“Dear Friend Muriel:

“I hoped to have good news to tell you today, but, after all, I am not to have my longed-for visit with you. Last night Helen received a cablegram from our father telling us to join them at once in London, and so we are to depart without delay, as Dad has reserved passage for us on the steamship ‘The Liverpool,’ which leaves its dock tomorrow at dawn.

“Dear good friend, don’t forget me! I don’t know what this command from our father means. I surely hope that mother is not ill, but, of course, it is a command which Helen and I must obey. I shall write you, however, as soon as I reach the other side of the broad Atlantic.

“Tell your grandfather, please, how grateful I am and ever shall be to him for having permitted me to share his home for that wonderful, never-to-be-forgotten month.

“Muriel, come what may, believe me when I say that next to Helen your friendship is dearer to me than that of any girl whom I know.

“This letter sounds as though I hardly expect to come back to the only country under the sun, but that isn’t true. Heaven willing, I’ll return when I’m twenty-one, if I have to remain over there until then.

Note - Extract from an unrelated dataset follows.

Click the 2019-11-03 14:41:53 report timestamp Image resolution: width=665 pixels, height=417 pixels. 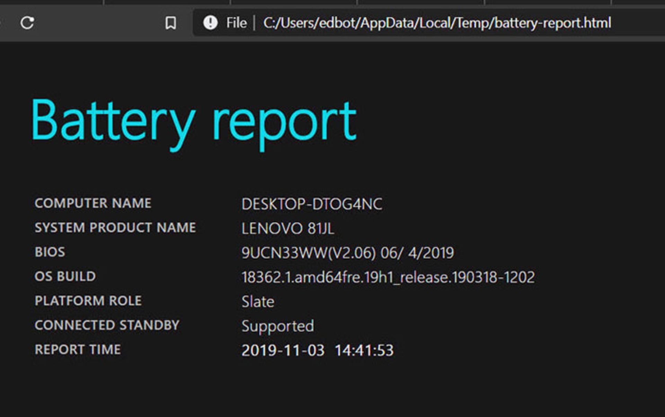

“Goodbye, Storm Maiden, your closer-than-a-brother friend,

“Gene.”

The sun was still shining and the waves sparkling, the birds still singing and the flowers blooming when Muriel had deciphered the message in that letter, but the glory of the day was gone for her and there was no echo of song in her heart.

She arose, saddened, and after replacing the Second Reader in its niche, climbed the steep trail up the cliff and returned to the light.

CHAPTER XXIII.
THE STORM.

The wonderful weather continued and, if there was loneliness in the heart of the girl because her friend and comrade seemed to be so far, so very far away, it was unnoticed by the old man who loved her, for whenever he was near, her clear voice rang out its sweetest and her welcoming smile always awaited him.

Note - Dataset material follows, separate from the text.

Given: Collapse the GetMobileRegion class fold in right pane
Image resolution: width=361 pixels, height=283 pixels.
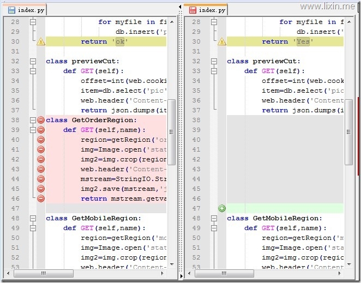Looking at the screenshot, I should 214,218.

June came, and Captain Ezra, returning from town about noon on a day that was a-gleaming with blue in sky and sea (as only a day in June can be), produced a letter.

How the girl hoped that it was from her friend across the water, but, instead, it was from Doctor Winslow. In it he stated that he was coming to Tunkett for a week’s rest, as he had had a most strenuous winter, and, since he was not as young as he had been, he felt the need now and then of a period of relaxation. He was eager to see his comrade of boyhood days. He recalled the happy, carefree times when, barefooted, they had tramped over the salt meadows, swam together, breasting even the outer breakers, or had fished, talking quietly for hours of their plans for the future, which had proved so unlike.

“Ez, old pal,” the doctor had written, “I want especially to talk over with you something which has been much in my thoughts of late, and that is the future of the girl whom you love so dearly and whom, for that matter, we both love.

“You are not as unreasonable now as you formerly were, and so I again shall broach the subject of Muriel’s education. As I have said before, I wish to pay her tuition as my share, for am I not her Uncle Lem?

“You and I are advanced in years, Ezra, and we’re not always going to be here to protect Muriel. Think how unfitted she now is to face the world with no knowledge whatever of its ways; but more of this later when I come.”